(Collected data entries)
------------------------

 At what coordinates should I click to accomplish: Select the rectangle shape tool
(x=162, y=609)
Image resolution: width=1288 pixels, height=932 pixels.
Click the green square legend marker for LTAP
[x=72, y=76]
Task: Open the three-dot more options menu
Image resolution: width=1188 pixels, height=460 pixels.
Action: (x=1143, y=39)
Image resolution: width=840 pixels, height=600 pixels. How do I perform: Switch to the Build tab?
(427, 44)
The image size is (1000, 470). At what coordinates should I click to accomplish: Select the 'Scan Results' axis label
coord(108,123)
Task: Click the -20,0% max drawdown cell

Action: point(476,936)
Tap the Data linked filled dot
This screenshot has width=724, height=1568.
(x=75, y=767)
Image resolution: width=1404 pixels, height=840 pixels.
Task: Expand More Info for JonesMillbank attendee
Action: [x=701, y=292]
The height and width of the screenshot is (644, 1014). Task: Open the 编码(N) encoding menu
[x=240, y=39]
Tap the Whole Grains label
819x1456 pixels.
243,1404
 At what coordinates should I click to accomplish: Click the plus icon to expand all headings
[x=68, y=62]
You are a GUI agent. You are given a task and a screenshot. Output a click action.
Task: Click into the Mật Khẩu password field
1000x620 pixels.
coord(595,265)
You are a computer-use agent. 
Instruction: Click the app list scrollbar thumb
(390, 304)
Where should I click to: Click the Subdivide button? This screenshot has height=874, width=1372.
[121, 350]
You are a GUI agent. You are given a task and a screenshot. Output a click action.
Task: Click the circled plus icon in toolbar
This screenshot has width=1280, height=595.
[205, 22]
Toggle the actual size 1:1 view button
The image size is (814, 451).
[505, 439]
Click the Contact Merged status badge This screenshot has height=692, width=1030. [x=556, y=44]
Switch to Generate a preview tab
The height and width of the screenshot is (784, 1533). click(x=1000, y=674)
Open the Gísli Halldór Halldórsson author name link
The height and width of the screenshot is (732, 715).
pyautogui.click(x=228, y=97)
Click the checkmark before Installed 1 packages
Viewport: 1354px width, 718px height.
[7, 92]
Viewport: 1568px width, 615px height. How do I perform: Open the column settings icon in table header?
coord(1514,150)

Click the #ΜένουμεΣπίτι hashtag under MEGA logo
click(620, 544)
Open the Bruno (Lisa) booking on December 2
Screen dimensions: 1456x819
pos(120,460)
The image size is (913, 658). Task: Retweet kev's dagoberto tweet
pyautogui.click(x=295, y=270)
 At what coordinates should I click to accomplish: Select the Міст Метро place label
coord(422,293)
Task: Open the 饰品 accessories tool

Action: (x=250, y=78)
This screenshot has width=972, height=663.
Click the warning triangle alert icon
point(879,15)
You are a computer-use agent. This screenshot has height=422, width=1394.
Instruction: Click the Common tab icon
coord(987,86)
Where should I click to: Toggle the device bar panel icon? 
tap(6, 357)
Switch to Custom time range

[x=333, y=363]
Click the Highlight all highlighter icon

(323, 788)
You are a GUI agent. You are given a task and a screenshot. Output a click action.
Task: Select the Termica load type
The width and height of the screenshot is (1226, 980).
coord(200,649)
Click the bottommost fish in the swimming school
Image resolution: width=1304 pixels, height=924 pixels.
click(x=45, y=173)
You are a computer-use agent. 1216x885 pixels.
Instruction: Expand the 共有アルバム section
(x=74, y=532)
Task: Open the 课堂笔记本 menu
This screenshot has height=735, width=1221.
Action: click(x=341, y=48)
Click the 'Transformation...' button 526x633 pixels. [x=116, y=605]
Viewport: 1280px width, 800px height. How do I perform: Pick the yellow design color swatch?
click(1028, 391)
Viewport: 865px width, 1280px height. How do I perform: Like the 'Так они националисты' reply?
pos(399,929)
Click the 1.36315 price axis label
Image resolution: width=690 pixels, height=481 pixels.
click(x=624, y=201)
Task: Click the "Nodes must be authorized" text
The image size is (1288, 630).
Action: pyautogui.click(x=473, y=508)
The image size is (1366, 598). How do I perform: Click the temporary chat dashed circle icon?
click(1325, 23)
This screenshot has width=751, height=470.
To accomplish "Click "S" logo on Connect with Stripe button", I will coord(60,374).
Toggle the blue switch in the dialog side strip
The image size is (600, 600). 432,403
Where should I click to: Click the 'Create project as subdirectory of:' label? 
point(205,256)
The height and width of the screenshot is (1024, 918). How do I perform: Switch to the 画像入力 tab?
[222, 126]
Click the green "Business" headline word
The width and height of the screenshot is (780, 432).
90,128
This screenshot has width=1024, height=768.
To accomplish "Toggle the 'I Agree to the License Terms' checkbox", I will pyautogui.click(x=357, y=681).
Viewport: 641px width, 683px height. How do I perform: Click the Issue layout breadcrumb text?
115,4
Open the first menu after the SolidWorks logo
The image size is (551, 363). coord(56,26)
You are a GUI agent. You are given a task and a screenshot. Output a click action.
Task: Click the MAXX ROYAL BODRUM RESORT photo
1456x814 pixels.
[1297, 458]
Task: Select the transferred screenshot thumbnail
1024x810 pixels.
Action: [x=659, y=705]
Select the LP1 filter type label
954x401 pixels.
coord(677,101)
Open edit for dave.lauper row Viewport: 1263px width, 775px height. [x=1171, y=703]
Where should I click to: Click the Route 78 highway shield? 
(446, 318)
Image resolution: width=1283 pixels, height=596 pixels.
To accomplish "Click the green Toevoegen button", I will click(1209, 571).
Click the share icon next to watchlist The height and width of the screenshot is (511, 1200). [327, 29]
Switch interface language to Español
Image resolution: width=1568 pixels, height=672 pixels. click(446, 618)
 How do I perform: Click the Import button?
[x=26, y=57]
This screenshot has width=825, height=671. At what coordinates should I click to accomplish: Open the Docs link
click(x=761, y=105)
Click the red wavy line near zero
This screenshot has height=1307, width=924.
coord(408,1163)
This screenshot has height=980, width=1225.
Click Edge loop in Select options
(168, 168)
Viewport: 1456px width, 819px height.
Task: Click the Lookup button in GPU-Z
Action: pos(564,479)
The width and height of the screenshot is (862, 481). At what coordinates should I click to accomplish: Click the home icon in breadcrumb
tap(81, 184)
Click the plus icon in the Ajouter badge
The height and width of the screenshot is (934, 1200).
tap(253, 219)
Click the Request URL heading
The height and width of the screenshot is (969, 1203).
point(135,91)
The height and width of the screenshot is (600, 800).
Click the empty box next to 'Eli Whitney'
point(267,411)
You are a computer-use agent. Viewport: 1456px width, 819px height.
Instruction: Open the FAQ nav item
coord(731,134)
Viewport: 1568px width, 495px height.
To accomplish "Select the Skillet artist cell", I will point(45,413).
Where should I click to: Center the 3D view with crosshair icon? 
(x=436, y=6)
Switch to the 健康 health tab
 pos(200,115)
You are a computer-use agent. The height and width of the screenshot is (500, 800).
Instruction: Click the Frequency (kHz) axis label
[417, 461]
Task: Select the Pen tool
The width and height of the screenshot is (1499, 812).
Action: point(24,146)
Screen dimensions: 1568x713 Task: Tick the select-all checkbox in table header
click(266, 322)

------------------------

Every record needs to be reproduced exactly, with none skipped.

 At what coordinates should I click to accomplish: Select the rectangle shape tool
(x=162, y=609)
Image resolution: width=1288 pixels, height=932 pixels.
Click the green square legend marker for LTAP
[x=72, y=76]
Task: Open the three-dot more options menu
Image resolution: width=1188 pixels, height=460 pixels.
Action: (x=1143, y=39)
Image resolution: width=840 pixels, height=600 pixels. How do I perform: Switch to the Build tab?
(427, 44)
The image size is (1000, 470). At what coordinates should I click to accomplish: Select the 'Scan Results' axis label
coord(108,123)
Task: Click the -20,0% max drawdown cell

Action: point(476,936)
Tap the Data linked filled dot
This screenshot has width=724, height=1568.
(x=75, y=767)
Image resolution: width=1404 pixels, height=840 pixels.
Task: Expand More Info for JonesMillbank attendee
Action: [x=701, y=292]
The height and width of the screenshot is (644, 1014). Task: Open the 编码(N) encoding menu
[x=240, y=39]
Tap the Whole Grains label
819x1456 pixels.
243,1404
 At what coordinates should I click to accomplish: Click the plus icon to expand all headings
[x=68, y=62]
You are a GUI agent. You are given a task and a screenshot. Output a click action.
Task: Click into the Mật Khẩu password field
1000x620 pixels.
coord(595,265)
You are a computer-use agent. 
Instruction: Click the app list scrollbar thumb
(390, 304)
Where should I click to: Click the Subdivide button? This screenshot has height=874, width=1372.
[121, 350]
You are a GUI agent. You are given a task and a screenshot. Output a click action.
Task: Click the circled plus icon in toolbar
This screenshot has width=1280, height=595.
[205, 22]
Toggle the actual size 1:1 view button
The image size is (814, 451).
[505, 439]
Click the Contact Merged status badge This screenshot has height=692, width=1030. [x=556, y=44]
Switch to Generate a preview tab
The height and width of the screenshot is (784, 1533). click(x=1000, y=674)
Open the Gísli Halldór Halldórsson author name link
The height and width of the screenshot is (732, 715).
pyautogui.click(x=228, y=97)
Click the checkmark before Installed 1 packages
Viewport: 1354px width, 718px height.
[7, 92]
Viewport: 1568px width, 615px height. How do I perform: Open the column settings icon in table header?
coord(1514,150)

Click the #ΜένουμεΣπίτι hashtag under MEGA logo
click(620, 544)
Open the Bruno (Lisa) booking on December 2
Screen dimensions: 1456x819
pos(120,460)
The image size is (913, 658). Task: Retweet kev's dagoberto tweet
pyautogui.click(x=295, y=270)
 At what coordinates should I click to accomplish: Select the Міст Метро place label
coord(422,293)
Task: Open the 饰品 accessories tool

Action: (x=250, y=78)
This screenshot has width=972, height=663.
Click the warning triangle alert icon
point(879,15)
You are a computer-use agent. This screenshot has height=422, width=1394.
Instruction: Click the Common tab icon
coord(987,86)
Where should I click to: Toggle the device bar panel icon? 
tap(6, 357)
Switch to Custom time range

[x=333, y=363]
Click the Highlight all highlighter icon

(323, 788)
You are a GUI agent. You are given a task and a screenshot. Output a click action.
Task: Select the Termica load type
The width and height of the screenshot is (1226, 980).
coord(200,649)
Click the bottommost fish in the swimming school
Image resolution: width=1304 pixels, height=924 pixels.
click(x=45, y=173)
You are a computer-use agent. 1216x885 pixels.
Instruction: Expand the 共有アルバム section
(x=74, y=532)
Task: Open the 课堂笔记本 menu
This screenshot has height=735, width=1221.
Action: click(x=341, y=48)
Click the 'Transformation...' button 526x633 pixels. [x=116, y=605]
Viewport: 1280px width, 800px height. How do I perform: Pick the yellow design color swatch?
click(1028, 391)
Viewport: 865px width, 1280px height. How do I perform: Like the 'Так они националисты' reply?
pos(399,929)
Click the 1.36315 price axis label
Image resolution: width=690 pixels, height=481 pixels.
click(x=624, y=201)
Task: Click the "Nodes must be authorized" text
The image size is (1288, 630).
Action: pyautogui.click(x=473, y=508)
The image size is (1366, 598). How do I perform: Click the temporary chat dashed circle icon?
click(1325, 23)
This screenshot has width=751, height=470.
To accomplish "Click "S" logo on Connect with Stripe button", I will coord(60,374).
Toggle the blue switch in the dialog side strip
The image size is (600, 600). 432,403
Where should I click to: Click the 'Create project as subdirectory of:' label? 
point(205,256)
The height and width of the screenshot is (1024, 918). How do I perform: Switch to the 画像入力 tab?
[222, 126]
Click the green "Business" headline word
The width and height of the screenshot is (780, 432).
90,128
This screenshot has width=1024, height=768.
To accomplish "Toggle the 'I Agree to the License Terms' checkbox", I will pyautogui.click(x=357, y=681).
Viewport: 641px width, 683px height. How do I perform: Click the Issue layout breadcrumb text?
115,4
Open the first menu after the SolidWorks logo
The image size is (551, 363). coord(56,26)
You are a GUI agent. You are given a task and a screenshot. Output a click action.
Task: Click the MAXX ROYAL BODRUM RESORT photo
1456x814 pixels.
[1297, 458]
Task: Select the transferred screenshot thumbnail
1024x810 pixels.
Action: [x=659, y=705]
Select the LP1 filter type label
954x401 pixels.
coord(677,101)
Open edit for dave.lauper row Viewport: 1263px width, 775px height. [x=1171, y=703]
Where should I click to: Click the Route 78 highway shield? 
(446, 318)
Image resolution: width=1283 pixels, height=596 pixels.
To accomplish "Click the green Toevoegen button", I will click(1209, 571).
Click the share icon next to watchlist The height and width of the screenshot is (511, 1200). [327, 29]
Switch interface language to Español
Image resolution: width=1568 pixels, height=672 pixels. click(446, 618)
 How do I perform: Click the Import button?
[x=26, y=57]
This screenshot has width=825, height=671. At what coordinates should I click to accomplish: Open the Docs link
click(x=761, y=105)
Click the red wavy line near zero
This screenshot has height=1307, width=924.
coord(408,1163)
This screenshot has height=980, width=1225.
Click Edge loop in Select options
(168, 168)
Viewport: 1456px width, 819px height.
Task: Click the Lookup button in GPU-Z
Action: pos(564,479)
The width and height of the screenshot is (862, 481). At what coordinates should I click to accomplish: Click the home icon in breadcrumb
tap(81, 184)
Click the plus icon in the Ajouter badge
The height and width of the screenshot is (934, 1200).
tap(253, 219)
Click the Request URL heading
The height and width of the screenshot is (969, 1203).
point(135,91)
The height and width of the screenshot is (600, 800).
Click the empty box next to 'Eli Whitney'
point(267,411)
You are a computer-use agent. Viewport: 1456px width, 819px height.
Instruction: Open the FAQ nav item
coord(731,134)
Viewport: 1568px width, 495px height.
To accomplish "Select the Skillet artist cell", I will point(45,413).
Where should I click to: Center the 3D view with crosshair icon? 
(x=436, y=6)
Switch to the 健康 health tab
 pos(200,115)
You are a computer-use agent. The height and width of the screenshot is (500, 800).
Instruction: Click the Frequency (kHz) axis label
[417, 461]
Task: Select the Pen tool
The width and height of the screenshot is (1499, 812).
Action: point(24,146)
Screen dimensions: 1568x713 Task: Tick the select-all checkbox in table header
click(266, 322)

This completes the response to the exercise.